> [DOCUMENT SEGMENT]:
BEGIN

Well I finally got my Wasp 6.5 hp motor to run. With no success using the pull start, I sprayed some ether into the carb, hooked up the battery to the solenoid and ground, and started the motor with the electric start. Adjusted the throttle to about 1/3 open. Man what power, there was no engine stalling in 1 foot of snow. Finally the driveway was cleared. I am as happy as a pig in porridge.
*Question: How long should I use the motor to break it in?*
Going to permanently install a small (3" x 4") 12 volt battery to the snow blower.:wavetowel2:


----------



## Snow Job (Jan 22, 2013)

Well, here are some photos of the "Refined-Running" Early 1970's Ariens 24" Sno Thro. Here is a list of things I have done: (1) Replaced the tired Tecumseh motor with a Honda Clone GX 200 6.5 hp new motor with electric start. (2) Modified the snow chute controls. (3) Exchanged Mounting Bolt Bolts with welded on 5/16" x 1 1/2" bolts. (4) Changed the tires to a pair of Carlisle 13" x 5.00-6" NHS X-Trac. with angled air stem inner tubes(5) Changed the handle grips to a pair of bicycle grips. (6) Replaced the spark plug with a new NKG plug. (7) Added a 12 volt battery with 10 gauge wiring (enclosed in welded 3" x 4" x 4" square steel tubing-welded bottom). (8) Removed throttle linkage-not needed. 
Snow blower electric starter easily starts in cold weather (5 below weather) goes into 3 foot drifts with no stalling and throws snow about 20 feet. Oil is always checked before start up. Engine doesn't smoke or use oil-Now I don't smell like the Alberta tar sands or the Labrea tar pits. Will install a plastic snow hood cover later.


----------



## Kiss4aFrog (Nov 3, 2013)

They usually call for 5 hours to break in.
Nice job on the Ariens. You should also fabricate a little cover to keep moisture off the top of the battery and the connections IMHO.


----------



## Snow Job (Jan 22, 2013)

Thanks. Tried my old Tecumseh pulley cover. Did not properly fit-bolt hole on the motor was in a different location. Bought another cover from a used dealer in MA on Ebay. Have to pick it up from my parcel service in ND.
The battery can be easily removed and cleaned of snow. Battery housing has a moisture drain opening on the bottom.


----------

END

> [ENTRIES PROVIDED]:

BEGIN

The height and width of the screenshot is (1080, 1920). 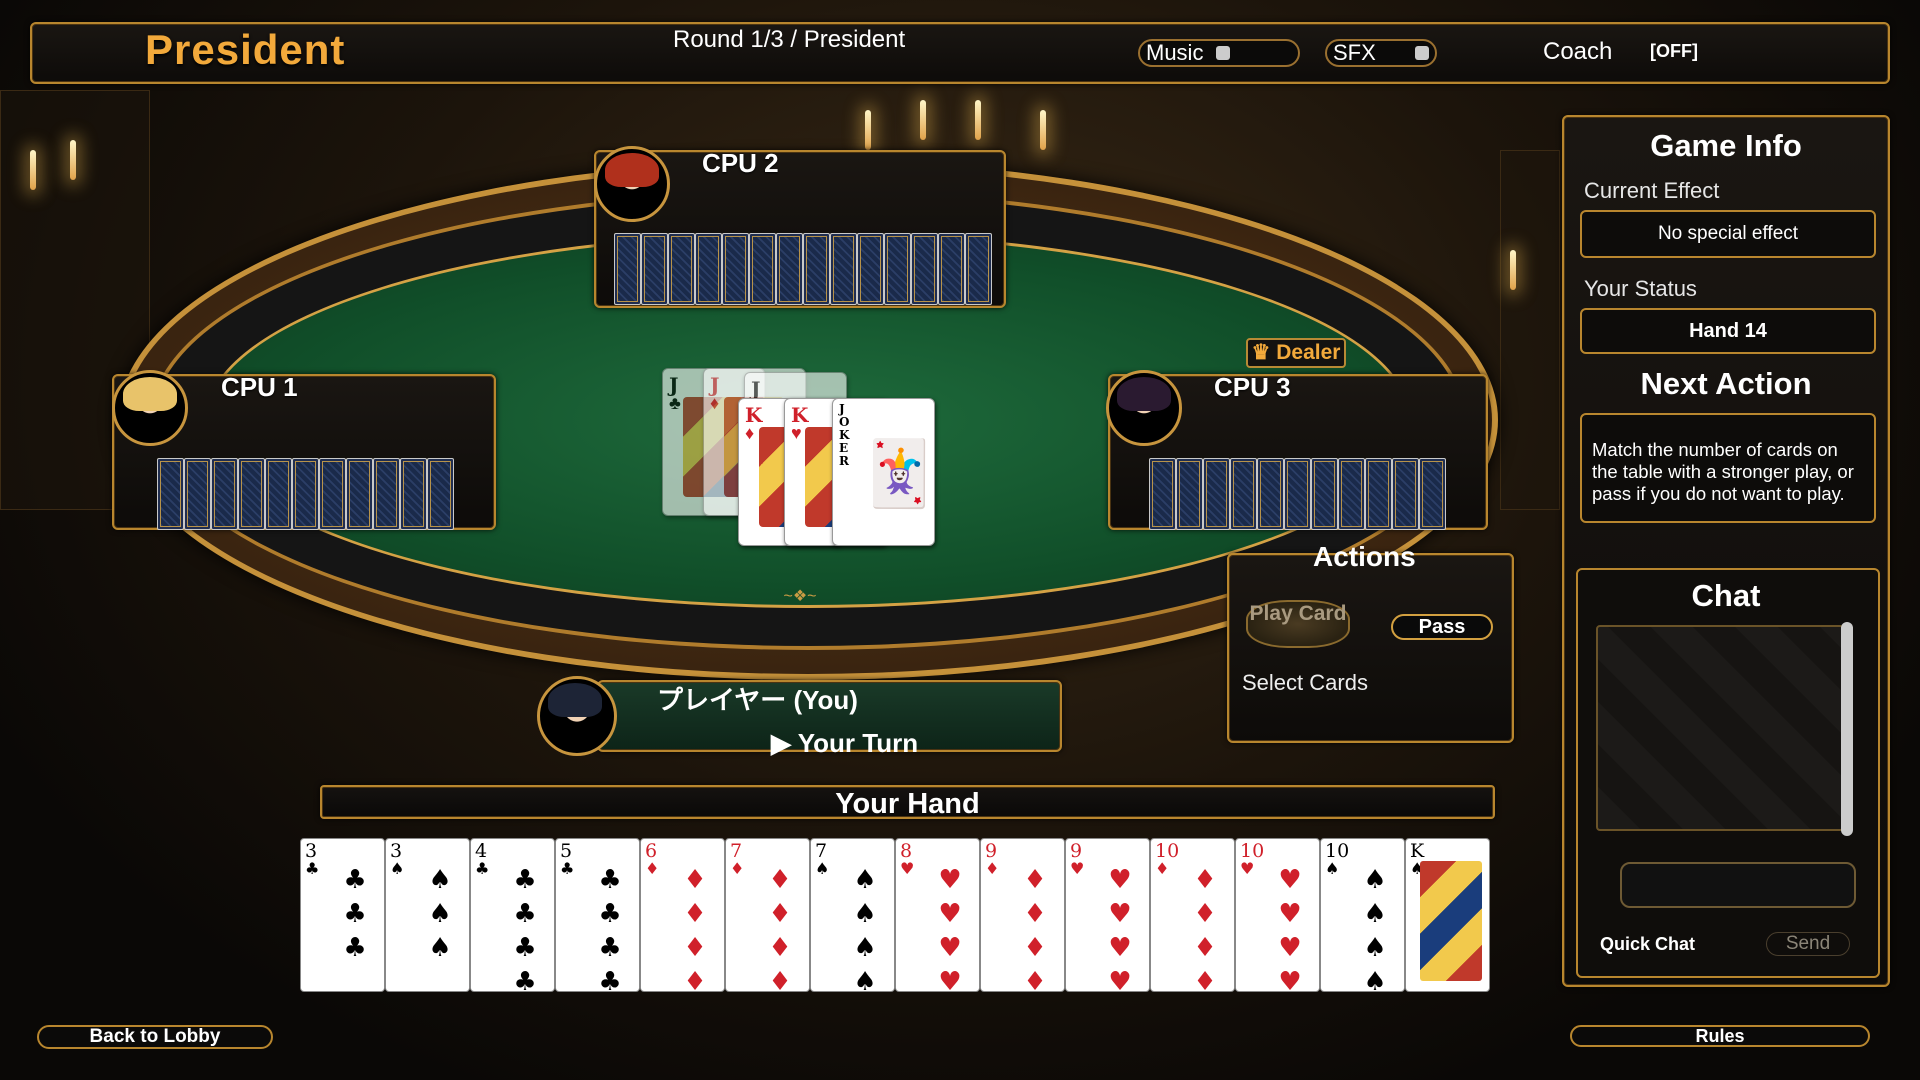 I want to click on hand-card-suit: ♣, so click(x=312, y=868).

END
BEGIN

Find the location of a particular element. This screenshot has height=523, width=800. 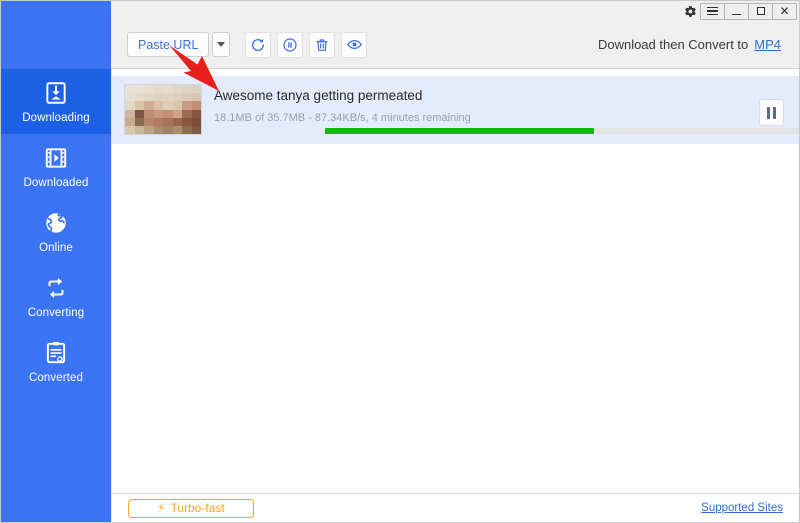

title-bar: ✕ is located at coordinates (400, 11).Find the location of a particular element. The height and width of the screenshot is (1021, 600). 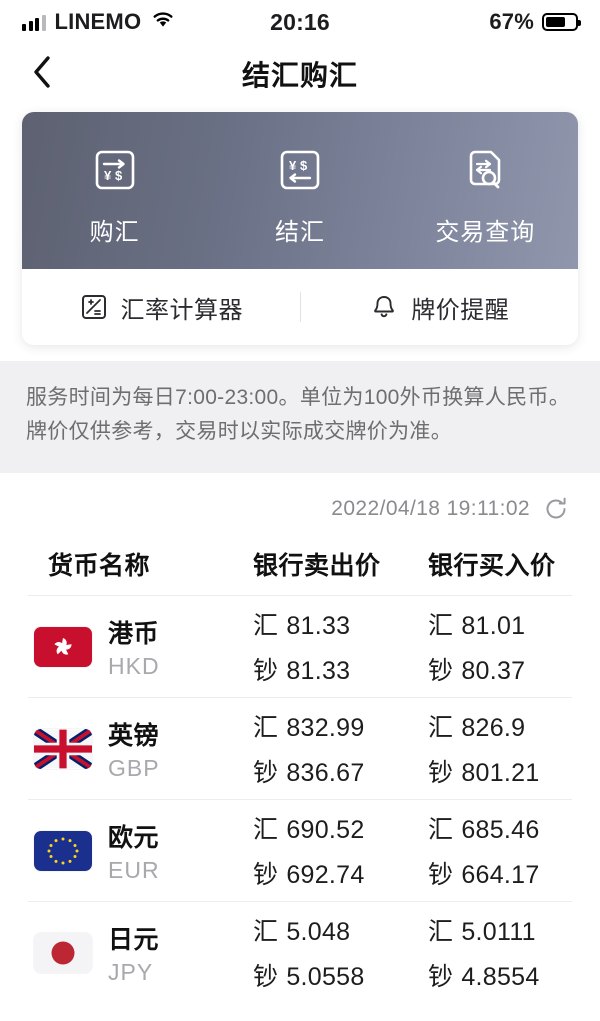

END

In the snow blower forum thread, how many hours does the reply say are usually called for to break in the motor?

> [ANSWER SPACE]: 5 hours.